What does the man on the street want?

Published : Mar 01, 2014 00:00 IST

I reckon I would go to watch Sachin and Shane play cricket long before I would walk down the street to buy a newspaper which gave details of what the pompous call “the governance” of ICC, writes Ted Corbett.

It applies to both the Kevin Pietersen story and to the many and varied changes being made to the constitution of ICC. The ordinary guy in the street, clutching his entrance money, does not give a damn about the technicalities so long as he can watch the star players perform at their best.

That is why that same man will not care whether ICC is controlled by the Big Three, the little bear or Goldilocks. He will be pleased that MCC, a wiser, older, more dignified body have invited Sachin Tendulkar to captain their team for the bicentenary match at Lord’s and Shane Warne to lead the Rest of the World.

MCC have been paying attention to the real world. They have noted the adoration of Sachin and that Warne is a far shrewder cricketer than many of those who have been appointed captain of their country while he was left on the outer.

So Sachin is now dreadfully old; so Warne, who is even older, smoked cigarettes after promising to give them up. So he had a few bookmakers listed on speed dial, so he has had — and may still have — the undivided attention of a beautiful film star.

I reckon I would go to watch Sachin and Shane play cricket long before I would walk down the street to buy a newspaper which gave details of what the pompous call “the governance” of ICC.

That sort of stuff does not feel personal to me. Tendulkar’s pulled drive, his late cut and his leg glance wake me up to the charm of cricket; I cannot wait to get another glimpse of the Warne shuffle to the crease, his powerful wrist giving the ball its curve and, oh please God, produce a delivery like the one that bowled Mike Gatting all those years ago.

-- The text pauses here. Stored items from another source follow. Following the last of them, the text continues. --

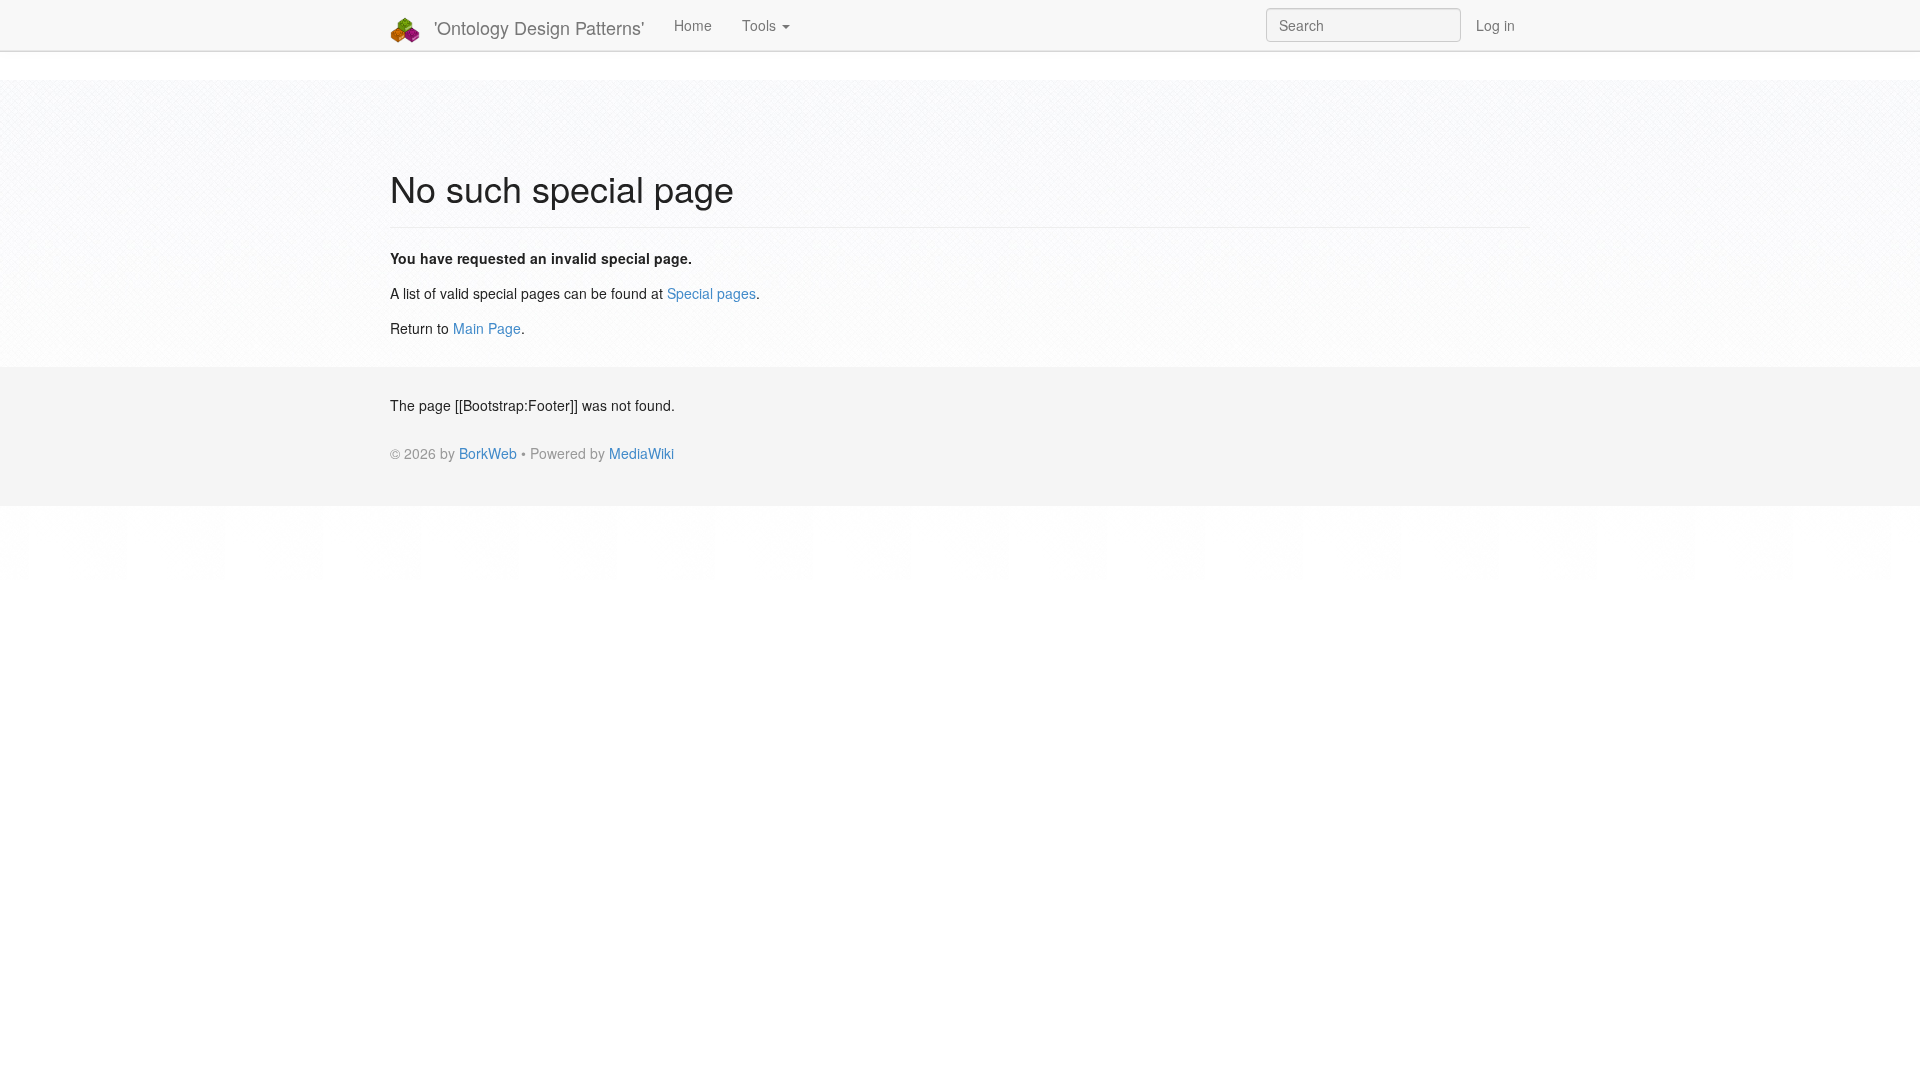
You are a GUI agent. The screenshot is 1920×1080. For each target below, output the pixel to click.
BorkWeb (488, 453)
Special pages (711, 293)
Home (693, 25)
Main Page (487, 328)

I can dream about the cricketers. I cannot waste a moment of my life thinking whether BCCI or SLC have control of the purse strings. It is not what I want from cricket, a game that appeals on so many levels, that enthuses the man so disabled that he can never hope to feel bat on ball and the super athlete from, for instance, baseball or football, or tennis who thinks “I can conquer cricket; a game for the weak” and when he tries it finds that there is more to it than he imagined.

So, for me and thousands like me, the message to ICC is to make the best arrangements they can for their future — but please try to leave the game in the hands of good men like those who exercise their wisdom at MCC — and we will get on with our natural inclination to watch the real stars.

I have loved this contrary, difficult, idiosyncratic game since I was 12, playing in the schoolyard next to my home in the Dales of Yorkshire. I made no conquest of it as a player and when people ask me if I played I often reply that I was the worst cricketer in any team I played for.

I learnt enough to see the difficulties faced and to admire those who performed as I wished I could.

That is why I am angered and amazed and distraught at what has been done to Pietersen. Yes, I know he is a strange one, that he speaks when he should keep quiet and that he is generally an imperfect human being; but I defend his right to be no ordinary Joe, to rant if that is how he feels and to be sullen and discontented if he loses a job he must have wanted so desperately.

Great men, be they composers, artists, sportsmen or doctors, are often wayward, difficult to handle and cantankerous. They find it difficult to admire those who cannot hope to achieve what they think comes naturally.

I had a long relationship with Fred Trueman, a rough kind of a guy, who also spoke before he thought. I loved him because he could produce sentences like this — “I hear that Yorkshire’s new bowlers are finding it difficult to get wickets. Why don’t they pitch the ball leg stump and hit to top of the off. I found very few batsmen could play that one.”

No, dear departed Fred, and very few bowlers could guarantee to produce that ball as often as you did.

KP could conjure up that sort of miracle too and yet, those who could not manage him have decided he must go. I am not sure, whether his runs have dried up completely. If they have England have got their decision right.

It has now been decided that neither side can explain what has gone wrong until October. How incredibly, mind-bogglingly, foolish.

Do those who have drawn up this agreement imagine that of the many first-class cricket reporters who follow the game regularly will not attempt — and the modern world provides fair means and foul — to get round this decision.

ICC have already been taught this lesson. They tried to keep their decisions secret and failed. The English authorities tried to keep their ruling on KP secret and failed just as dismally. There is no such thing as a news blackout in politics, in sport or in business although reporters often help the police when secrecy is important.

Otherwise it is always in someone’s interest to tell the tale the way it is and I believe we will know the truth about the goings on in the England dressing room long before October. It will not be guesswork either.